____ Exercise text

The Goal #11 is specifically focused on the need to resilient and sustainable. The perpetual food import in Sub-Saharan Africa is directly related to Goal #1 (End Poverty) because it may raise the prices of food staples. Thus, urban agriculture can contribute to the quantity and quality of food and create another income stream for urban households in rapidly urbanizing regions especially in the developing countries. However, similarly to others, Goal #2 (Zero Hunger) is also not on track to be realized by 2030 and years beyond. That being the case, farming within the city limits may be a viable option to advancing food and nutritional security especially in regions prone to chronic food shortages such as Sub-Saharan Africa, South Asia and parts of Latin America and the Caribbean. With the population projected to double in population by 2050, urban agriculture is a prudent and innovative option for achieving sustainable development while minimizing poverty through creation of another income stream.

________
____ Record extracts

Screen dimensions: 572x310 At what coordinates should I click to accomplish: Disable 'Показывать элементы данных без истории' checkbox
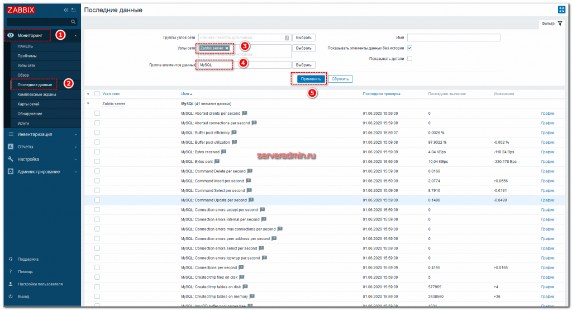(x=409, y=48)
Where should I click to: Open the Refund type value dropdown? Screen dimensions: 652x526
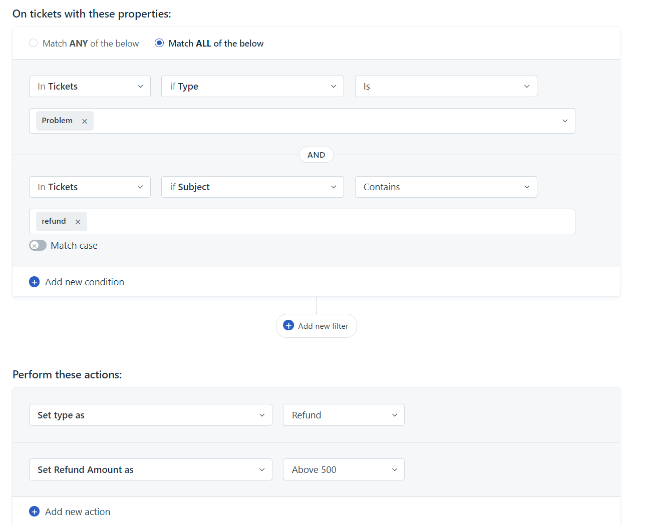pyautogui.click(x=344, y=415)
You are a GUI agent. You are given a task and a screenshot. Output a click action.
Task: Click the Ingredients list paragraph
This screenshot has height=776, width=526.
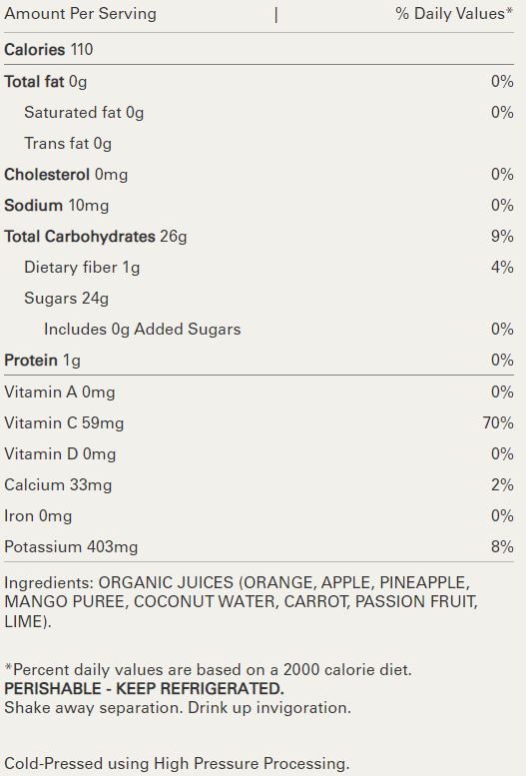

________
____ Record extracts

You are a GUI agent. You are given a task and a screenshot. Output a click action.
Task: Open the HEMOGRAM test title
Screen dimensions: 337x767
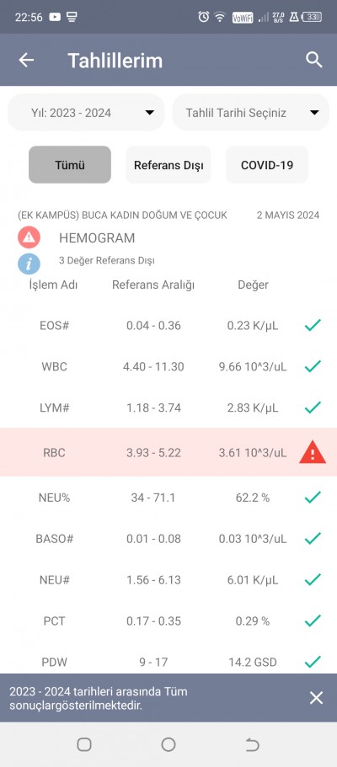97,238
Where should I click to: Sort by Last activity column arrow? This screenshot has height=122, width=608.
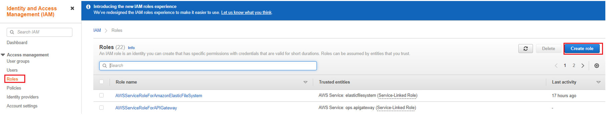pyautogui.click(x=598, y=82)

________

:: Prompt A ::
Translate this sentence from the passage on urban agriculture into Spanish: "Thus, urban agriculture can contribute to the quantity and quality of food and create another income stream for urban households in rapidly urbanizing regions especially in the developing countries."
:: Prompt B ::
Write the next part of the passage on urban agriculture, picking up after its final sentence.

:: Answer section A ::
Así, la agricultura urbana puede contribuir a la cantidad y la calidad de los alimentos y crear otra fuente de ingresos para los hogares urbanos en regiones de rápida urbanización, especialmente en los países en desarrollo.

:: Answer section B ::
Rapid population growth in cities demands a systematic approach to translating science of agronomy into action via urban and peri-urban agriculture. Growing urbanization is also aggravating the intercontinental food import. Thus, there is an urgent need for policy interventions to address this crisis, and advance technological options to promote food self-sufficiency by a systematic upscaling of urban and peri-urban agriculture. For example, the annual cost of food import in Sub-Saharan Africa ($43 B in 2019 and $50 B in 2025) is increasing to meet the need of growing food imports in Africa which may reach $90B to $110B per year in the near future. Food imported into rapidly growing urban centers is aggravating the vicious cycle of losing nutrient and C from agro-ecosystems thereby aggravating soil degradation on the one hand and hunger-related urban migration on the other hand. The importance of reducing urban pollution and improving living conditions can never be over-emphasized.

URBAN AND PERI-URBAN AGRICULTURE

Soil has a great and holy position worldwide because of its numerous ecosystem services such as food, feed, fiber and food for human and animal. Yet, its contamination and degradation is a worldwide issue. Therefore, providing adequate, nutritious and safe food to growing urban population is a major challenge for soil scientists, agronomists, nutritionists and city planners. Indeed, different types of urban/peri-urban agriculture are considered new and innovative approaches to traditional Green Revolution via urban/peri-urban agriculture. There is a large diversity of urban/peri-urban agriculture systems depending on the media used or operational procedure.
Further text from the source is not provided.